При этом мы не должны исключать, что историческая память может быть глухой, злобной, самоублажающей, полной скрытых комплексов, которую мы вправе назвать рабской, когда можно заблудиться в собственной памяти.
Но в контексте настоящего эссе речь идёт о другом: следует ли вопрос Аристотеля – «насколько человечески-смертное способно к бессмертию» – отнести только к публичной сфере?
Следует ли нам считать, что только в сфере публичного человек способен реализовать свободу, в то время как в сфере приватного он действует по необходимости?
Величие древних греков в том, что в греческих полисах люди могли реализовать себя на площади, на агоре, публично, перед всеми. Но сами древние греки признавались, что приватная сфера, дом, семья, «ойкос» носили у них второстепенный характер, в ойкосе могли только заботиться о сохранении в устной традиции семейной генеалогии, внук мог получить имя деда, внучка имя бабки, не более того.
При всём величии древних греков, не должны ли мы признать, что пренебрежение приватной сферой сделало их нечувствительными к тому, что можно назвать «тонкими душевными переживаниями»?
Не будем торопиться с ответом.
Приблизительно также трактует Х. Арендт различие публичной и приватной сфер во французской культурной традиции в Новое время:
«своеобразная чарующая нежность французской повседневности, одновременно милой и надёжно-простонародной, возникла, когда распалась некогда великая и славная публичность этой нации, и падение вынудило народ уйти в приватность, где он и показал своё мастерское умение в искусстве быть счастливым в четырёх стенах, между постелью и гардеробом, столом и креслом, в окружении собаки, кошки и горшка с цветами… [в результате] во всём правят прелесть и очарование, а не величие и значительность».

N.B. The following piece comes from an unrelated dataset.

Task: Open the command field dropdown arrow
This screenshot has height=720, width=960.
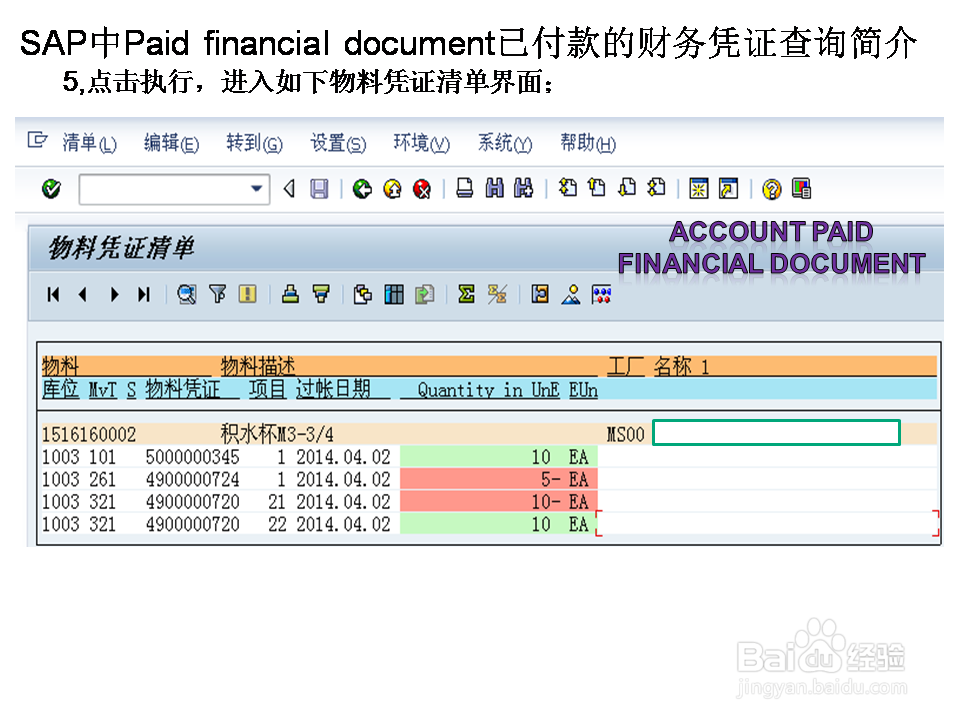Action: [258, 189]
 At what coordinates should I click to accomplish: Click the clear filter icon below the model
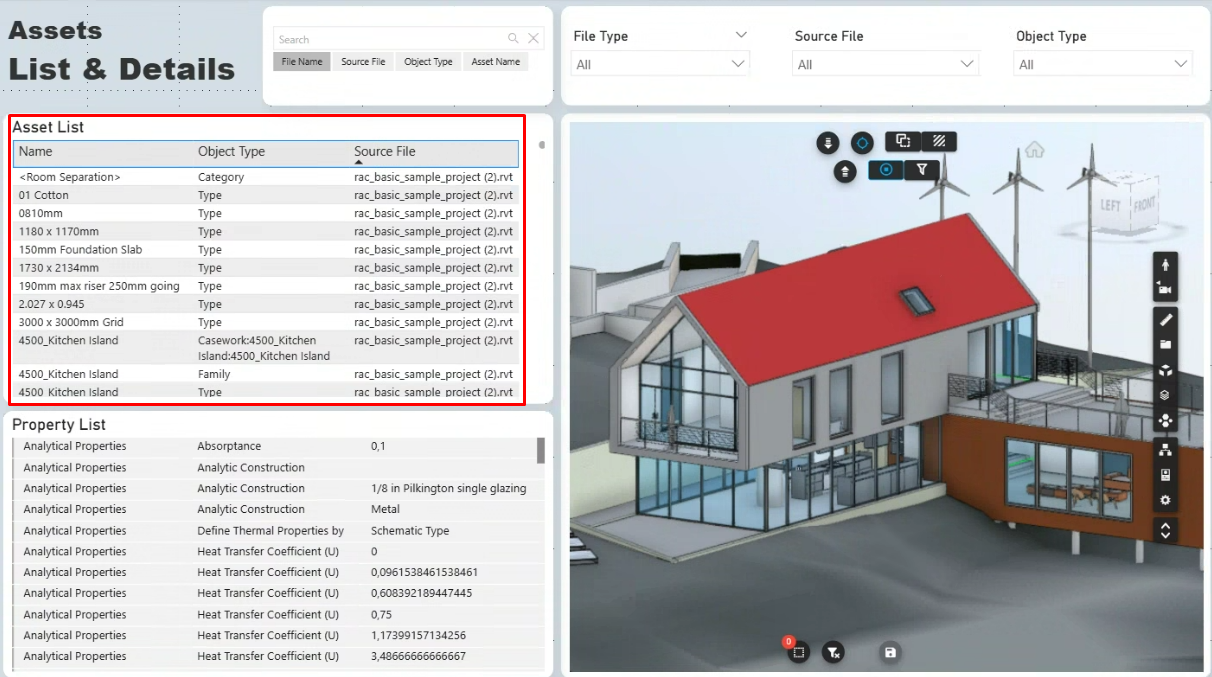coord(833,652)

Вновь хочется задать вопрос, так ли уж недостойно человека, способного на публичность, это «семейное счастье между постелью и гардеробом», нет ли в этом своего «величия и значительности», своей экзистенциальной свободы?
Поэтично пишет Х. Аренд о смерти, как «исчезновение из явленности», апеллирует к Гёте, который называл старость «постепенным отступанием из явленности», вспоминает автопортреты великих, Рембрандта и Леонардо, которые гениально зафиксировали интенсивность этого последнего взгляда старого человека, наблюдающего за собственным исчезновением.
Действительно, смерть, как бы её не трактовать, – исчезновение из явленности. Смириться с этим трудно, непостижимость смерти останется тайной, которую нельзя разгадать, но нельзя не разгадывать.
Действительно, публичность – пространство «явления», в котором человек выходит на авансцену, на свет (буквально, «освещённый», в лучах света), чтобы его видели другие, чтобы он видел других в пространстве совместных слов и совместных поступков.
… Заметим только, что это в равной степени относится и к женщинам, которые имеют право выйти из тени, имеют право быть «освещёнными», чтобы в публичном пространстве реализовать себя с помощью слов и поступков …
Но означает ли всё это, что приватная сфера, по определению обречена на забвение, что «свет», пусть не яркий, пусть приглушённый, затемнённый, но свет, не в состоянии проникнуть в эту сферу?
Можно ли допустить, что траурный ритуал, человеческий (открытый, искренний, тёплый, доверительный) как для умирающего, так и для близких умирающего, продолжаясь в памяти, станет ещё одним доказательством того, что «человечески-смертное» способно к бессмертию?
Человечество – пустой символ, если игнорировать, что он не просто механическая сумма отдельных людей,
Человечество – пустой символ, если сводить его к историческим событиям,
Человечество – пустой символ, если игнорировать опасность «общего, пожирающего различия»,
Человечество – пустой символ, если за пространством «явленного» не видеть то, что прячется за ярким светом в четырёх стенах, между постелью и гардеробом,
Человечество – пустой символ, если не восторгаться и не печалиться по поводу того, что жизнь человека мимолётна и хрупка.
Каждый человек сохраняет приватную память о своих близких, родных, кто-то в дневниках, воспоминаниях, сохранённых письмах, кто-то просто в памяти, как запомнилось, так запомнилось, словами, событиями, или почти подкорково, внезапно нахлынувшей памятью запахов, прикосновений, чем-то другим словами невыражаемым.